Extracted material>
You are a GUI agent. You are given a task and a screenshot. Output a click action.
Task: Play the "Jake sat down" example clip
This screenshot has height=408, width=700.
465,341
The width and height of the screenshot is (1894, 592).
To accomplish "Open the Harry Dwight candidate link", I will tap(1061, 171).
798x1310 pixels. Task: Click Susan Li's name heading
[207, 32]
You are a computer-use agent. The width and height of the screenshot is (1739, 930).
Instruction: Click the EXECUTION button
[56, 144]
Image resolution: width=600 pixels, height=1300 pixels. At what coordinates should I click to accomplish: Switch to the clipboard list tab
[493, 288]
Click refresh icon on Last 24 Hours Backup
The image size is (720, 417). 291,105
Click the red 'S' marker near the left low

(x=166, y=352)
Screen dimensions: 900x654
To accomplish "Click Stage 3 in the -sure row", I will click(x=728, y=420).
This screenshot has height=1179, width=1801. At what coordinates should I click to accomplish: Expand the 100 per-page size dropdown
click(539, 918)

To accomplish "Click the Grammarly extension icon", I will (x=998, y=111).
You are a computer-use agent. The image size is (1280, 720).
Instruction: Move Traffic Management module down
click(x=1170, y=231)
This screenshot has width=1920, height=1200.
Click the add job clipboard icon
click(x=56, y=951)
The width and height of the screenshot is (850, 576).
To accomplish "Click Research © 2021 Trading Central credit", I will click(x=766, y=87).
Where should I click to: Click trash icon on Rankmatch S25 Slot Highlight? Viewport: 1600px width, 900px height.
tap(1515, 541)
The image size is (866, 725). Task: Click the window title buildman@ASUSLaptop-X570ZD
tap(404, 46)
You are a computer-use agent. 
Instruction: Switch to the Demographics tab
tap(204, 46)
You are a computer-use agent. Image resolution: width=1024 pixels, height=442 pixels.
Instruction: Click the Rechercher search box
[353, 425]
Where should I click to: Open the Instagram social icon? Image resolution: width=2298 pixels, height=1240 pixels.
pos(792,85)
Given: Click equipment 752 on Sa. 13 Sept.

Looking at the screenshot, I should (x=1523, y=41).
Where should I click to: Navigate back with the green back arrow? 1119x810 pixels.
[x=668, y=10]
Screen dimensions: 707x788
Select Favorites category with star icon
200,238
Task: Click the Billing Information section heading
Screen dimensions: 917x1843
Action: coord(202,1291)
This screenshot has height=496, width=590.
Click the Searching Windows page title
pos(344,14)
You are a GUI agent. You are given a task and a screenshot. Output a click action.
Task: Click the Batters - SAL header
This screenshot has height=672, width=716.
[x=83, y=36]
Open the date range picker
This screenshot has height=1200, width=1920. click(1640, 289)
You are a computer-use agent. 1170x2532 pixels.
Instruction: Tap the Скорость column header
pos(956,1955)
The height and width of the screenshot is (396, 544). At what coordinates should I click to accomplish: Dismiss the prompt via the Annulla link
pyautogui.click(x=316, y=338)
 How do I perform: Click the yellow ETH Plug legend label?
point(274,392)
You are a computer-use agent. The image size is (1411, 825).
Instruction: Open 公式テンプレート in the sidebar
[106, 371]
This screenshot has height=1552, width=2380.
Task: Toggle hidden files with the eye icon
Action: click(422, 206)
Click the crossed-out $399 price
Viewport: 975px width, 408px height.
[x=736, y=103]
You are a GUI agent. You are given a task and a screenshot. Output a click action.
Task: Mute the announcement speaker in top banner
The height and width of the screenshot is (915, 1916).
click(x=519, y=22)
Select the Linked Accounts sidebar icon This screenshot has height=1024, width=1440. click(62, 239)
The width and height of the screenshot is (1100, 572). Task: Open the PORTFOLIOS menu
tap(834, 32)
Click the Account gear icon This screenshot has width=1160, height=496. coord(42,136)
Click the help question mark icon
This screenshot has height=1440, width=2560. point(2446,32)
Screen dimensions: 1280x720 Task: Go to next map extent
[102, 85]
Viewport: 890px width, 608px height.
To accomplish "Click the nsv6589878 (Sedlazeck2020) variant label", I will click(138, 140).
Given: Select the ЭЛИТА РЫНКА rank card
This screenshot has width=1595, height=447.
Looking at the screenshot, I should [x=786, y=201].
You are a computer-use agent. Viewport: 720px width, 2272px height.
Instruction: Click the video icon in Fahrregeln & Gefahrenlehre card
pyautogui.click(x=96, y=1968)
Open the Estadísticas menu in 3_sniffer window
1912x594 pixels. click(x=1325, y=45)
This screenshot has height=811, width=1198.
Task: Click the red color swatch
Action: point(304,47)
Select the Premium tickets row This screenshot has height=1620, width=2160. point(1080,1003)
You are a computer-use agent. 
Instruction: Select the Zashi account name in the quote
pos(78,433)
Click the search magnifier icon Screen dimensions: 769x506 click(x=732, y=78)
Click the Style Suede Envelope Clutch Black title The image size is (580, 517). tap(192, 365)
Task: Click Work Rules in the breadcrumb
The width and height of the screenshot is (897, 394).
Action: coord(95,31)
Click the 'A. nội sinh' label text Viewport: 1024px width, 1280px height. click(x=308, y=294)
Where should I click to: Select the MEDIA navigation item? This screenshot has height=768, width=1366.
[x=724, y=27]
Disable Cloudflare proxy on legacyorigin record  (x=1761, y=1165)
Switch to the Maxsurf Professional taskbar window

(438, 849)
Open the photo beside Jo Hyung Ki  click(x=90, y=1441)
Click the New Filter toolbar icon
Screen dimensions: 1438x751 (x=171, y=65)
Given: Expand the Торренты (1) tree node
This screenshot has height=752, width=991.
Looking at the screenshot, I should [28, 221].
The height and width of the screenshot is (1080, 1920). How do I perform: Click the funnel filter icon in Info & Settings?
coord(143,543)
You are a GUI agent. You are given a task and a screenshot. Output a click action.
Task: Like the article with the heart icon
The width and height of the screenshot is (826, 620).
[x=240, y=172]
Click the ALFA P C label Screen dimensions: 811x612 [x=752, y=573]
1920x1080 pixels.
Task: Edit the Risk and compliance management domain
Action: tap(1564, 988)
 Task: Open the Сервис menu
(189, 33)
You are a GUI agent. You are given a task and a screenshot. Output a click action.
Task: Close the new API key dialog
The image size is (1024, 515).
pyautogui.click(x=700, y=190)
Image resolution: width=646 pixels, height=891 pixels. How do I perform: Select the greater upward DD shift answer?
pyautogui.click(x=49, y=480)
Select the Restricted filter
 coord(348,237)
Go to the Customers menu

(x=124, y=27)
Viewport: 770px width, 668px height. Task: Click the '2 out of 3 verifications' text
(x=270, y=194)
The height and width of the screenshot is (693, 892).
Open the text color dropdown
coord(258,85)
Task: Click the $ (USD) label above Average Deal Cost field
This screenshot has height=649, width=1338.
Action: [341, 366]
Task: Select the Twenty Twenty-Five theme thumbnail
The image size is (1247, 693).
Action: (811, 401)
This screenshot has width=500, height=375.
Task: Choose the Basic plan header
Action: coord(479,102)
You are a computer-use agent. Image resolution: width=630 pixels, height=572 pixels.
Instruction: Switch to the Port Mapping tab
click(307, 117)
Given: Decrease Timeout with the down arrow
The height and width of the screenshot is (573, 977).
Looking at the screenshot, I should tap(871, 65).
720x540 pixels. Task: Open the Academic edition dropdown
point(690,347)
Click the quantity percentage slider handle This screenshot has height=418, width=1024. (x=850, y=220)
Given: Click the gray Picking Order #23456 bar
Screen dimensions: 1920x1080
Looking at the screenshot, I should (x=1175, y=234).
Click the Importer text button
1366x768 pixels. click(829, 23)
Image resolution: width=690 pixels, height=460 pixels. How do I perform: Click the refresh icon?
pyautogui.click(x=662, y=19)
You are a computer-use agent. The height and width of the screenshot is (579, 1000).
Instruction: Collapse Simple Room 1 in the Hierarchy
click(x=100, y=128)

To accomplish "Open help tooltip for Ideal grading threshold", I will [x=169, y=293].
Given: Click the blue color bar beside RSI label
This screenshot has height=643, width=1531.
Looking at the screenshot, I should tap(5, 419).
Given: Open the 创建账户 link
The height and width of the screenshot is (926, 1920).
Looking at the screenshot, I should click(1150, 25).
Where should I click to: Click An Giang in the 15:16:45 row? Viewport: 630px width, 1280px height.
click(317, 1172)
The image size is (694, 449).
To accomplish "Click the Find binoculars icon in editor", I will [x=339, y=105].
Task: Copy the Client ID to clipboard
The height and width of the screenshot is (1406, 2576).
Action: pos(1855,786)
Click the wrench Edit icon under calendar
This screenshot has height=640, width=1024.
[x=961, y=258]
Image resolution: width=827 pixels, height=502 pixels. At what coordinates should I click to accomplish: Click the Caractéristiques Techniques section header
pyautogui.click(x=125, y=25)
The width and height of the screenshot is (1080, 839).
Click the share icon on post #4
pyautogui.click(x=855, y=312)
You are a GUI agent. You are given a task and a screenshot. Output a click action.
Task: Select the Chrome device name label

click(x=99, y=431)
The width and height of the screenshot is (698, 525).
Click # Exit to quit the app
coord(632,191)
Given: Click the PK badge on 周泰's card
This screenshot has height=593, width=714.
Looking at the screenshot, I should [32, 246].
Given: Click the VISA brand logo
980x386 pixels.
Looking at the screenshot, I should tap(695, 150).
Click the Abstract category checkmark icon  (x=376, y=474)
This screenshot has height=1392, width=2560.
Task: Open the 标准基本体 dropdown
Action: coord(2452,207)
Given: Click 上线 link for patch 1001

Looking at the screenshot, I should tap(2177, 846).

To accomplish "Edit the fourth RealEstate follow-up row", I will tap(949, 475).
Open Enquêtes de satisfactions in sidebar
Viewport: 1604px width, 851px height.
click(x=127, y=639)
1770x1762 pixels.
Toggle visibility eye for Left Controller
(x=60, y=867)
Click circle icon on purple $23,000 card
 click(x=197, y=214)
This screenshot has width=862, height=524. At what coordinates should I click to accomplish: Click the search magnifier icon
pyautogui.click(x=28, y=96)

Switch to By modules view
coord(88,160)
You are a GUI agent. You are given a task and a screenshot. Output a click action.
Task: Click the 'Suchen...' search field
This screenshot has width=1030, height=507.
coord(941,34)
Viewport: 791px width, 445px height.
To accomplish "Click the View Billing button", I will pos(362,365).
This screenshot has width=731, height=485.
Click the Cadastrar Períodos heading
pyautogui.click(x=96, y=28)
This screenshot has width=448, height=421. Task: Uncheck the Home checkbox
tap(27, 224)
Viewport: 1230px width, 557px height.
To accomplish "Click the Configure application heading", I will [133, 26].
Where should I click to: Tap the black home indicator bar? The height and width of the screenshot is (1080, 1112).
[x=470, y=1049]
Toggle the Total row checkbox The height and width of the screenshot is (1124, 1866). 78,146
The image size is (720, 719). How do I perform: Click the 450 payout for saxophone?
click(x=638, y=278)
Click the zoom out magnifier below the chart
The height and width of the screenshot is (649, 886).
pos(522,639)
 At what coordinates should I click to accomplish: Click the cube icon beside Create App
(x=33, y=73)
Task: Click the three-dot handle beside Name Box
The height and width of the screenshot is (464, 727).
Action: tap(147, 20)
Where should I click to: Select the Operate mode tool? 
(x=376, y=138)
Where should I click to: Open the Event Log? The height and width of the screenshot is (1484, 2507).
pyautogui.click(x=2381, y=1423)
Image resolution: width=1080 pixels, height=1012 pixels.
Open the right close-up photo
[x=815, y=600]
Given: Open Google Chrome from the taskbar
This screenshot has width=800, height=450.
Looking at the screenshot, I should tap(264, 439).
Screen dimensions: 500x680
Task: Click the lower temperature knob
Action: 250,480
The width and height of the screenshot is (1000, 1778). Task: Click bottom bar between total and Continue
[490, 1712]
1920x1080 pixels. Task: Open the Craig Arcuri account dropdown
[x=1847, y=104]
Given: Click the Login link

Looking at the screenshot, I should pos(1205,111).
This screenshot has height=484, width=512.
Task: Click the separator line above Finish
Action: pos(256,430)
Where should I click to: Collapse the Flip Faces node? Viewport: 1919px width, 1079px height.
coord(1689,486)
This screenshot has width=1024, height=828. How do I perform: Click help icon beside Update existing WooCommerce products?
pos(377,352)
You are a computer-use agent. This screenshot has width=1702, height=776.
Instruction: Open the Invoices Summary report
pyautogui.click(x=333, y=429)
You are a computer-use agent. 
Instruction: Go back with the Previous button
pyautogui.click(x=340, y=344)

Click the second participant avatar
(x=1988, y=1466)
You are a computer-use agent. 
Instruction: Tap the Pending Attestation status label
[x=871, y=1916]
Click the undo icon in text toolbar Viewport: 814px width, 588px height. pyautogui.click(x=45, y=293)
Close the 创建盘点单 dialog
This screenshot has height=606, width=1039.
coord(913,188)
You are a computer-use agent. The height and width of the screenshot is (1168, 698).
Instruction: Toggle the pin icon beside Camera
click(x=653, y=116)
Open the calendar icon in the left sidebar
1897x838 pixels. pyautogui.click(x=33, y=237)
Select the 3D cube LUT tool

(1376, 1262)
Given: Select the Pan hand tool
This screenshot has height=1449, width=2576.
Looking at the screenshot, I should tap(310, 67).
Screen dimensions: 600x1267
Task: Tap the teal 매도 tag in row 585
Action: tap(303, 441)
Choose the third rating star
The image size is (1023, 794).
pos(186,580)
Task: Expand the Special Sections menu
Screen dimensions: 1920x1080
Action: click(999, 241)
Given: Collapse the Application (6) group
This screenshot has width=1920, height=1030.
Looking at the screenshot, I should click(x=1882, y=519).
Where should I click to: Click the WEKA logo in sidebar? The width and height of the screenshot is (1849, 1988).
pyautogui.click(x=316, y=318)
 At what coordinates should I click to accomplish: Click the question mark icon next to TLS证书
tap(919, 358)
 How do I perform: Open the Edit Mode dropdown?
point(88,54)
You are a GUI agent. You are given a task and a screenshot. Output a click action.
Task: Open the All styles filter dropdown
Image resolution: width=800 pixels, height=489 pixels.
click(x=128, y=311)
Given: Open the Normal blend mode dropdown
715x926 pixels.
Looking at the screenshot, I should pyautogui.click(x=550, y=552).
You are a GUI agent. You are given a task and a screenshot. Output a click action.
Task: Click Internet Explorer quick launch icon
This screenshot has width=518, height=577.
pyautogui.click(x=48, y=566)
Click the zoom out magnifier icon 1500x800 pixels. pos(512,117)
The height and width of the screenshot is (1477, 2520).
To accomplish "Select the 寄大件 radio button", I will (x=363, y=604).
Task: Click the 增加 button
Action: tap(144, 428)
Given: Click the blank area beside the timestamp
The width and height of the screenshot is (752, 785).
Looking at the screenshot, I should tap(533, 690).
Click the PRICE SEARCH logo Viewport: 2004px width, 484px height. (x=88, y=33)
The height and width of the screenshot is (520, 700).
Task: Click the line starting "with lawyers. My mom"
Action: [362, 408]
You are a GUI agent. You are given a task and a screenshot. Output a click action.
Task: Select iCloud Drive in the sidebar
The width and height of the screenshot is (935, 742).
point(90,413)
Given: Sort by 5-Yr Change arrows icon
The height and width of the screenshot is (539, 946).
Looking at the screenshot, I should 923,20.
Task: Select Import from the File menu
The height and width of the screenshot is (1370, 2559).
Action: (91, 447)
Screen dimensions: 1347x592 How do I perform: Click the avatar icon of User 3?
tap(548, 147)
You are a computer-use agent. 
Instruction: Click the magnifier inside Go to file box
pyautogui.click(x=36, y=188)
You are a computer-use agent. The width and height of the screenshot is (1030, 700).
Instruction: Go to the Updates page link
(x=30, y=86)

Goal> Lay out the listing above as a numbered list, from its first line through the line containing "will click(x=728, y=420).", with both ends included and blank lines dropped.

Solution to the problem>
1. You are a GUI agent. You are given a task and a screenshot. Output a click action.
2. Task: Play the "Jake sat down" example clip
3. This screenshot has height=408, width=700.
4. 465,341
5. The width and height of the screenshot is (1894, 592).
6. To accomplish "Open the Harry Dwight candidate link", I will tap(1061, 171).
7. 798x1310 pixels. Task: Click Susan Li's name heading
8. [207, 32]
9. You are a computer-use agent. The width and height of the screenshot is (1739, 930).
10. Instruction: Click the EXECUTION button
11. [56, 144]
12. Image resolution: width=600 pixels, height=1300 pixels. At what coordinates should I click to accomplish: Switch to the clipboard list tab
13. [493, 288]
14. Click refresh icon on Last 24 Hours Backup
15. The image size is (720, 417). 291,105
16. Click the red 'S' marker near the left low
17. (x=166, y=352)
18. Screen dimensions: 900x654
19. To accomplish "Click Stage 3 in the -sure row", I will click(x=728, y=420).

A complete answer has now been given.